HM-chromanone from Portulaca oleracea L. inhibits protein tyrosine phosphatase 1B and mitigates glucose production in insulin-resistant HepG2 cells

Abstract

This study aimed to identify the effect of (E)-5-hydroxy-7-methoxy-3-(2′-hydroxybenzyl)-4-chromanone (HM-chromanone), isolated from Portulaca oleracea L., on tyrosine phosphatase 1B (PTP1B) and glucose production in insulin-resistant HepG2 cells. The results revealed that HM-chromanone significantly decreases PTP1B expression and glucose production in insulin-resistant HepG2 cells. Furthermore, a molecular docking stimulation showed HM-chromanone inhibits PTP1B by binding to its active site. Additionally, HM-chromanone was found to significantly modulate insulin receptor substrate-1 (IRS1) by decreasing phosphorylated serine 307 and increasing phosphorylated tyrosine 612 and activating phosphatidylinositol 3-kinase (PI3K) in insulin-resistant HepG2 cells.

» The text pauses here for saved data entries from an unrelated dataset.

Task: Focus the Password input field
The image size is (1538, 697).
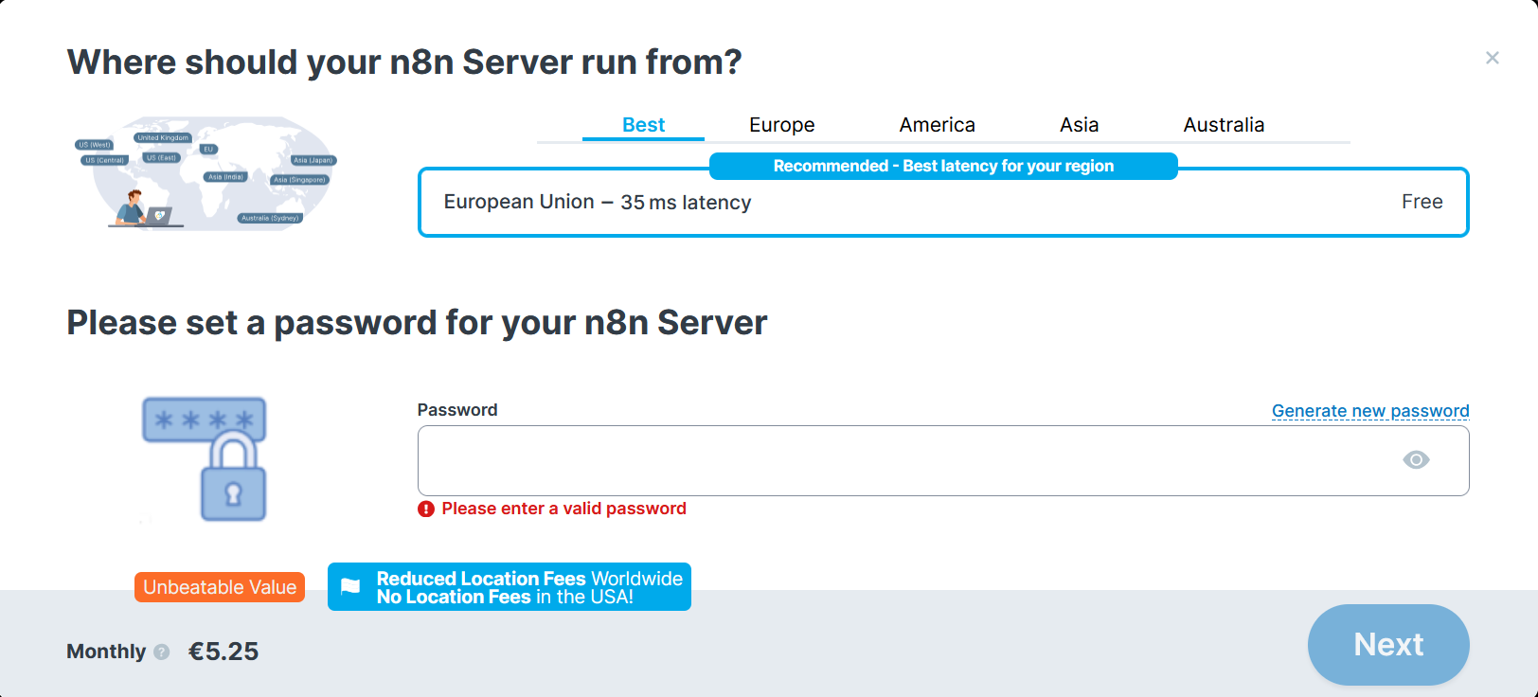Action: 900,460
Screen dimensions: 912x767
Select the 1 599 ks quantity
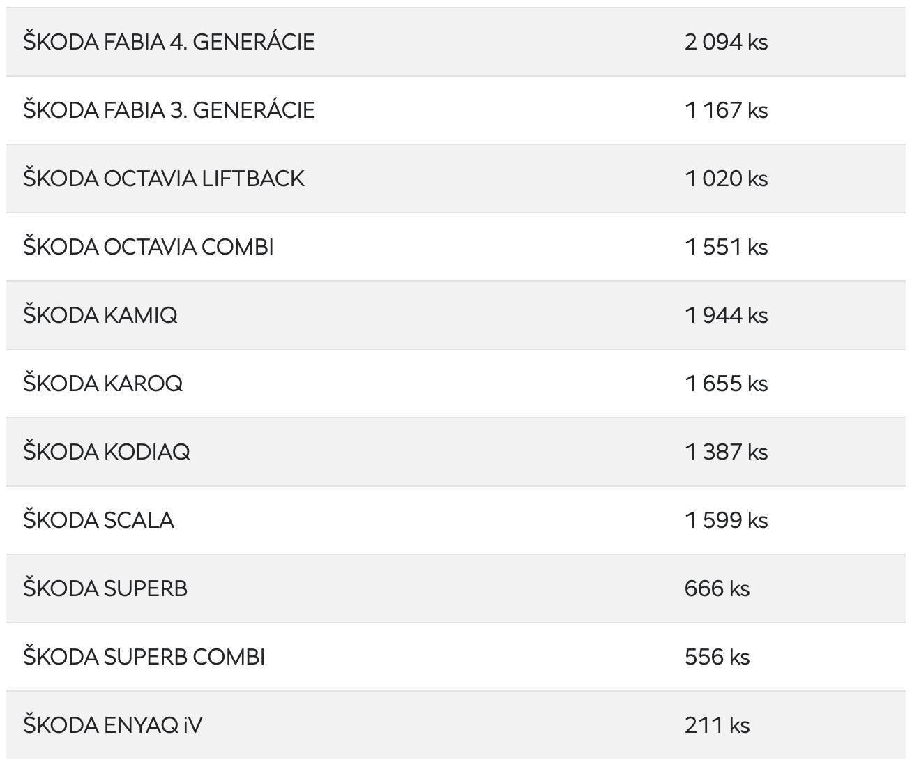point(726,520)
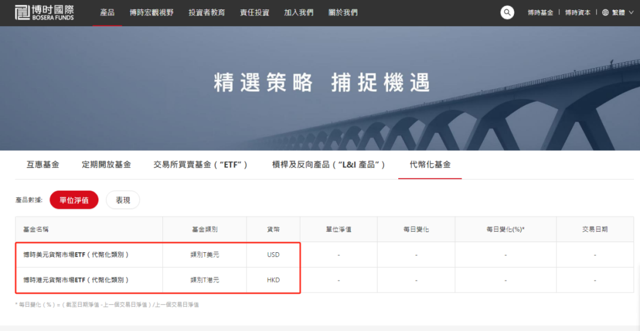Switch to the 槓桿及反向產品 tab

[328, 165]
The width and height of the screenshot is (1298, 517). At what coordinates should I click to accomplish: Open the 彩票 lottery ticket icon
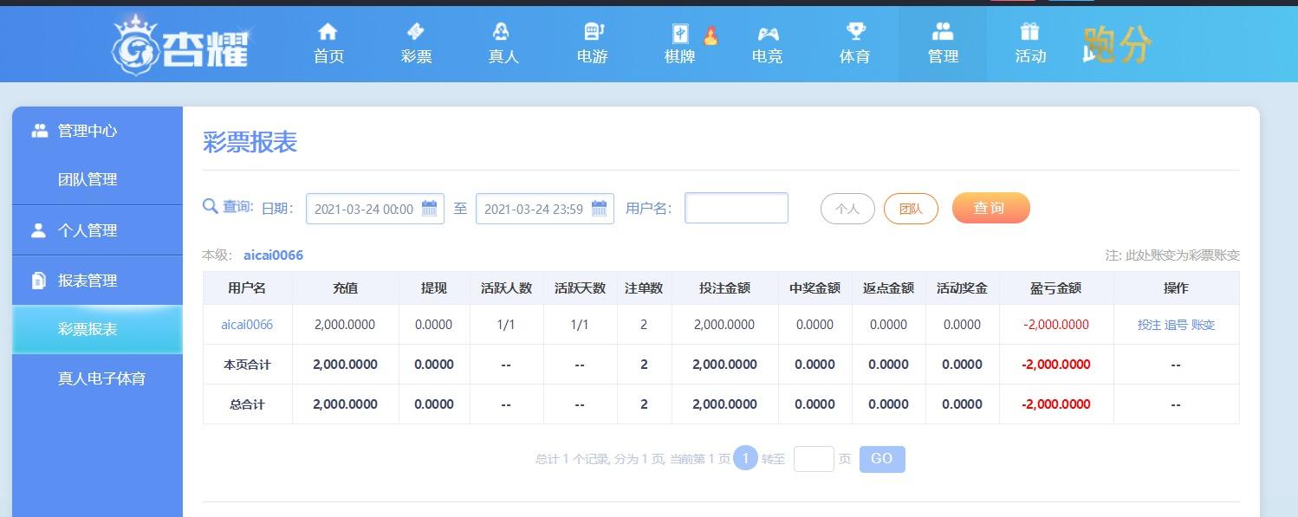(416, 32)
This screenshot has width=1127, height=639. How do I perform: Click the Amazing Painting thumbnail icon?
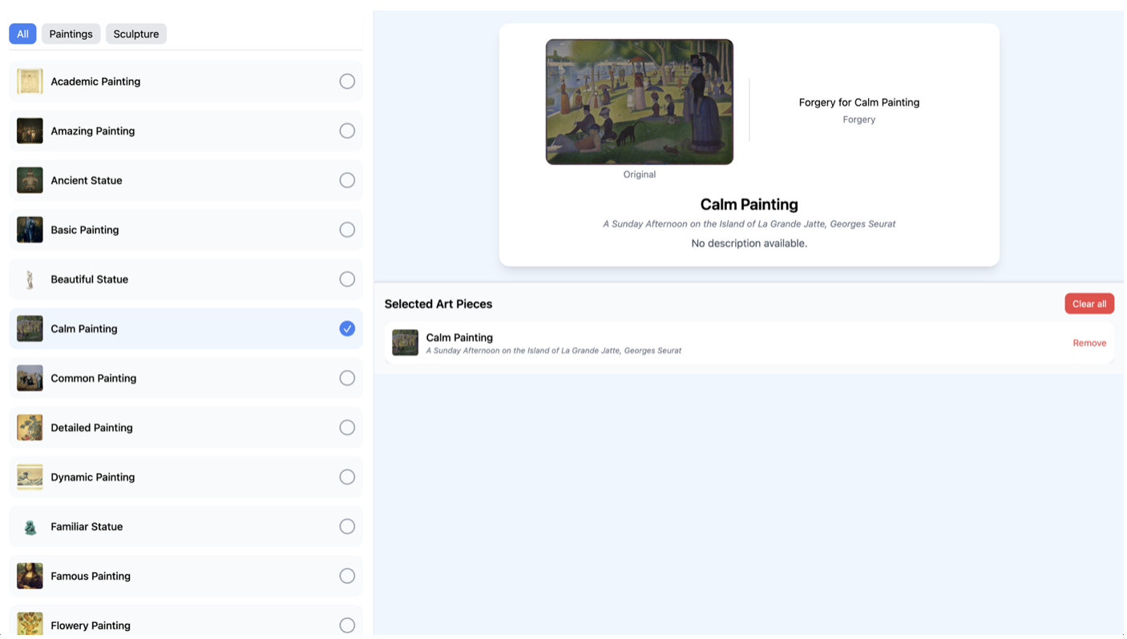(x=30, y=131)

Furthermore, HM-chromanone augmented the phosphorylation of Akt and forkhead box protein O1 in insulin-resistant HepG2 cells in a dose-dependent manner at the concentrations of 15–60 μM. Additionally, it significantly reduced the expression of glucose 6-phosphatase and phosphoenolpyruvate carboxykinase, which are main enzymes included in hepatic gluconeogenesis. Consequently, HM-chromanone was confirmed to significantly decrease glucose production and increase glucose uptake in insulin-resistant HepG2 cells.